◆ **PROVIDED ENTRIES**:

━━━━━━━━━━━━━━━━

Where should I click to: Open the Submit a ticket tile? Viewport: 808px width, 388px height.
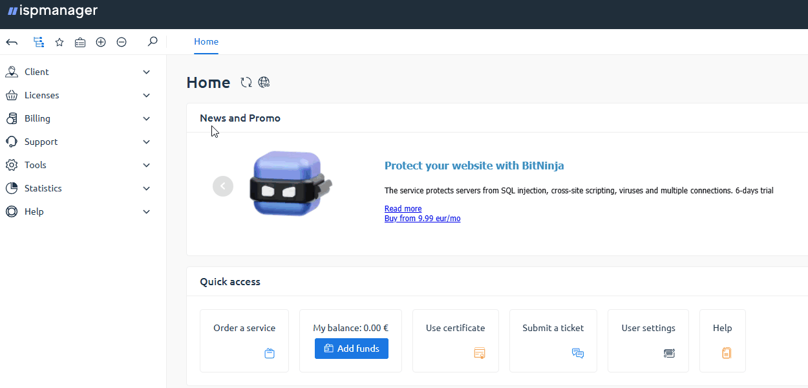553,340
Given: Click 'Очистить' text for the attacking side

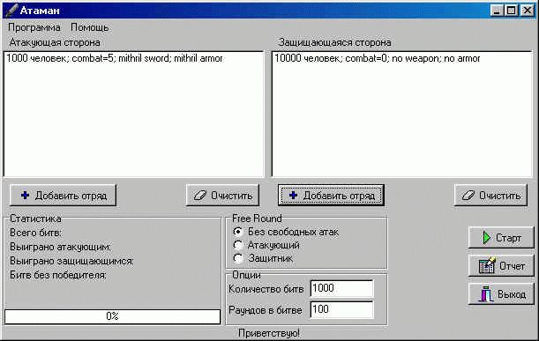Looking at the screenshot, I should click(232, 196).
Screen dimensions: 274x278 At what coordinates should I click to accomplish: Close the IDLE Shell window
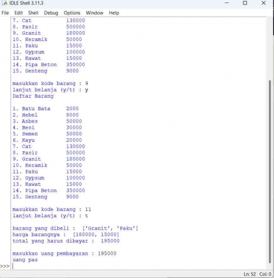(x=264, y=3)
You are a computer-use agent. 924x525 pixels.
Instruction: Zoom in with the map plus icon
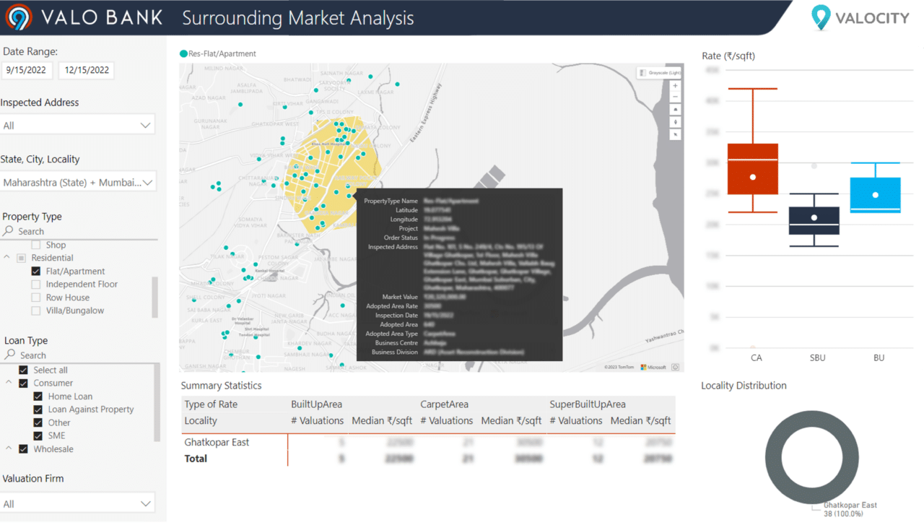(675, 85)
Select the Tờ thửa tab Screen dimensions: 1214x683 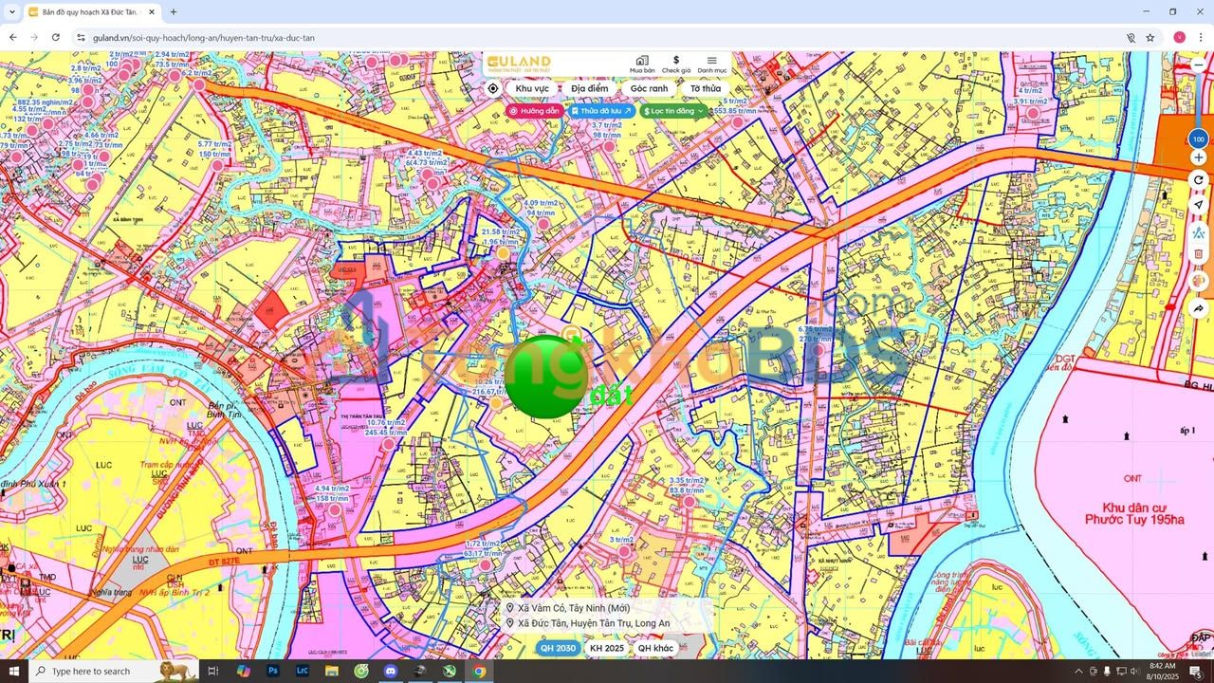click(x=705, y=88)
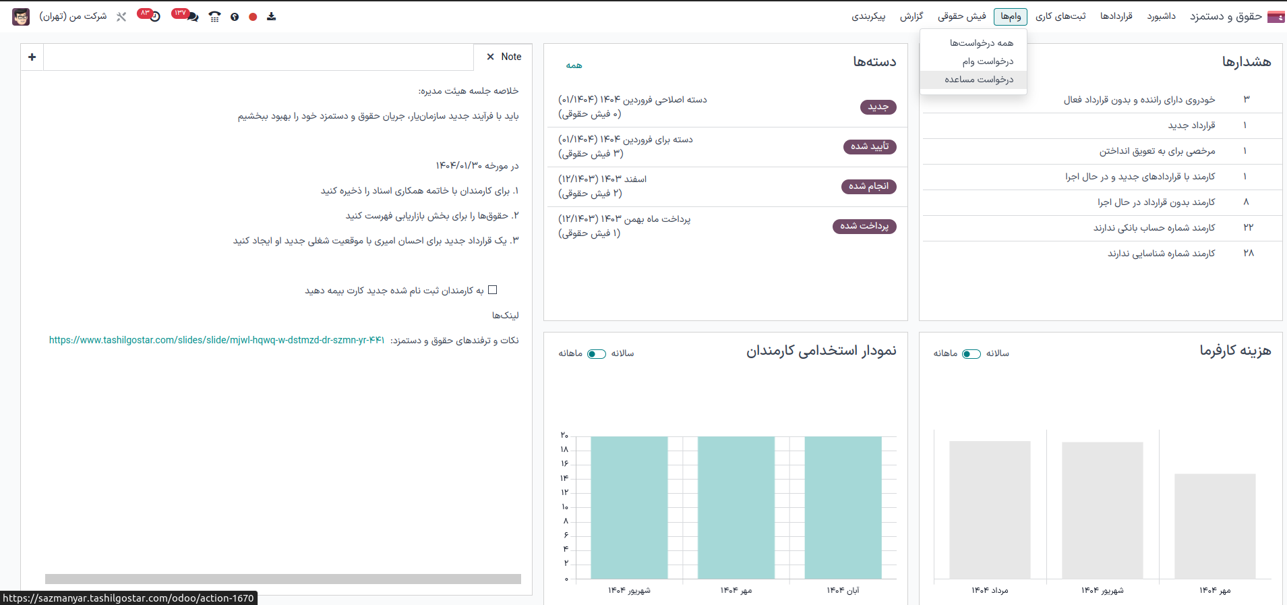The image size is (1287, 605).
Task: Click the red record dot icon
Action: [x=253, y=17]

━━━━━━━━━━━━━━━━

Could you transcribe exactly the entries above, but only the lines from the one with "Given: Click 'Очистить'" through the one with "You are a computer-use agent. 924x525 pixels.", and without pictures?

◆ **RESULT FOR THIS TASK**:
Given: Click 'Очистить' text for the attacking side

Looking at the screenshot, I should click(232, 196).
Screen dimensions: 274x278 At what coordinates should I click to accomplish: Close the IDLE Shell window
(x=264, y=3)
You are a computer-use agent. 924x525 pixels.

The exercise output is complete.